I spend time with actual users—not just personas or assumptions. I watch them try to accomplish tasks and note where they get stuck, confused, or frustrated.

For the doctor's website, I interviewed 20 patients and discovered:

  • 60% wanted to book by phone, not online
  • 40% came to the site just to find the office address
  • Most had questions that required human contact

Step 2: Design for Confusion, Not Clarity

Instead of assuming users will understand everything perfectly, I design for confusion. I add:

  • Multiple ways to accomplish the same task
  • Clear escape routes when users get stuck
  • Progressive disclosure to avoid overwhelming choices
  • Human language instead of business jargon

Step 3: Test with Real Humans

This is the part most businesses skip. Before launching, I watch real users try to use the website. Not UX professionals—real people from the target audience.

Every time, I discover things I never would have thought of. Buttons that seem obvious to me are invisible to them.

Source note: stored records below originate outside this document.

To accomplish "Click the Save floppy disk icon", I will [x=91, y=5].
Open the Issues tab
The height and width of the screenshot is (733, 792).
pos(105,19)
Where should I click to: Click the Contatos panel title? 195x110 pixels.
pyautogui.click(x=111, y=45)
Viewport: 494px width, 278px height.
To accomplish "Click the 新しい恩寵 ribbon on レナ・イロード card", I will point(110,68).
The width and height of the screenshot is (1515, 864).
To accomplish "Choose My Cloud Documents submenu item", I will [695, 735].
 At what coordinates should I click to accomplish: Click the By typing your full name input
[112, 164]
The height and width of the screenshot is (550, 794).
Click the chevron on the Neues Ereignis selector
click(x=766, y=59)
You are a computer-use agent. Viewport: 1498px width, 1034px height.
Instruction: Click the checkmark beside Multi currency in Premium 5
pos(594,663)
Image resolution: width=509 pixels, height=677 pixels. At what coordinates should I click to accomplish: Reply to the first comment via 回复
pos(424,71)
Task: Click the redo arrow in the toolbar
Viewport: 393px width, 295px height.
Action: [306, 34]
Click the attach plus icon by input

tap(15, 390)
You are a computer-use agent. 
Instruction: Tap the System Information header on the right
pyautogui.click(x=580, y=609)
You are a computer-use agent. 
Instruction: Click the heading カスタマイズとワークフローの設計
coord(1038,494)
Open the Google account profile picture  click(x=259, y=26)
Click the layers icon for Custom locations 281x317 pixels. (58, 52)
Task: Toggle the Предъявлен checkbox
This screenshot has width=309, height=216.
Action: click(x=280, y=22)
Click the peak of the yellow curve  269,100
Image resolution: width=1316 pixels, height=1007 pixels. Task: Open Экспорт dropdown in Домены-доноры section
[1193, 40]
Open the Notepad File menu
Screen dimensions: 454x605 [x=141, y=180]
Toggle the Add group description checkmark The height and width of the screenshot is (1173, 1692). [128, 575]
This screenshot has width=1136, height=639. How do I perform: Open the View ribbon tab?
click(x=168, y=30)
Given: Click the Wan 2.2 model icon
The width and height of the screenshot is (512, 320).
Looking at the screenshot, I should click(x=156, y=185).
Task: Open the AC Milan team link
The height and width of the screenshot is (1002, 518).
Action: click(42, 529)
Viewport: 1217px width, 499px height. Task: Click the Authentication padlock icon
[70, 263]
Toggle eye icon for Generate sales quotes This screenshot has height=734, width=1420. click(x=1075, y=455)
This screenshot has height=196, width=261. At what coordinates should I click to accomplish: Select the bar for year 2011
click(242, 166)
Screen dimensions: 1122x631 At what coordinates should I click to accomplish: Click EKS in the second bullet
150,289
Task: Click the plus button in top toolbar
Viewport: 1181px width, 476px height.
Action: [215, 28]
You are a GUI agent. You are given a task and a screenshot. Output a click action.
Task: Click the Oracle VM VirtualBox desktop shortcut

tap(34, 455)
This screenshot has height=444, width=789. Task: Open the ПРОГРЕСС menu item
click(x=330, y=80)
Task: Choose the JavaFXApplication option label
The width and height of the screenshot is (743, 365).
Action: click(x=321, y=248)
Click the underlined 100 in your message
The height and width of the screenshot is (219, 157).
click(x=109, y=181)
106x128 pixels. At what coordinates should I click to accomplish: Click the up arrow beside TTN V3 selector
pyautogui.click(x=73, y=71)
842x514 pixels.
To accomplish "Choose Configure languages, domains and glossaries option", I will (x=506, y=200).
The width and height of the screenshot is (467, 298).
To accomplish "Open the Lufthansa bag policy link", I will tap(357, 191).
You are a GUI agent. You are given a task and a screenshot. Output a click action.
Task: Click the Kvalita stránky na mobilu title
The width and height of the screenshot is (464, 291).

Navigation that makes perfect sense to me is completely confusing to them.

The Results

When I redesigned the doctor's website using this backwards-to-forwards approach:

  • Phone calls increased 40% (because the number was prominently displayed)
  • Online appointments increased 85% (because the process was actually simple)
  • Bounce rate dropped 60% (because people could find what they needed)
  • Patient satisfaction scores improved (because the digital experience matched their expectations)

Most importantly, my mom could book an appointment without calling me for help.

Your Website Reality Check

Here's a simple test: Ask someone who's never seen your website to accomplish a specific task. Don't help them. Just watch.

Pay attention to:

  • Where do they click first?
  • When do they pause and look confused?
  • What words do they use to describe what they're looking for?
  • Where do they give up?

The gaps between what you expect them to do and what they actually do are your opportunities for improvement.

The Takeaway

Good web design isn't about making things look pretty (though that helps). It's about making things work for real people in real situations with real constraints.

Your users aren't failing your website—your website is failing your users. The moment we flip that perspective, everything changes.

Design forwards, not backwards. Start with the human, not the business. The business benefits will follow.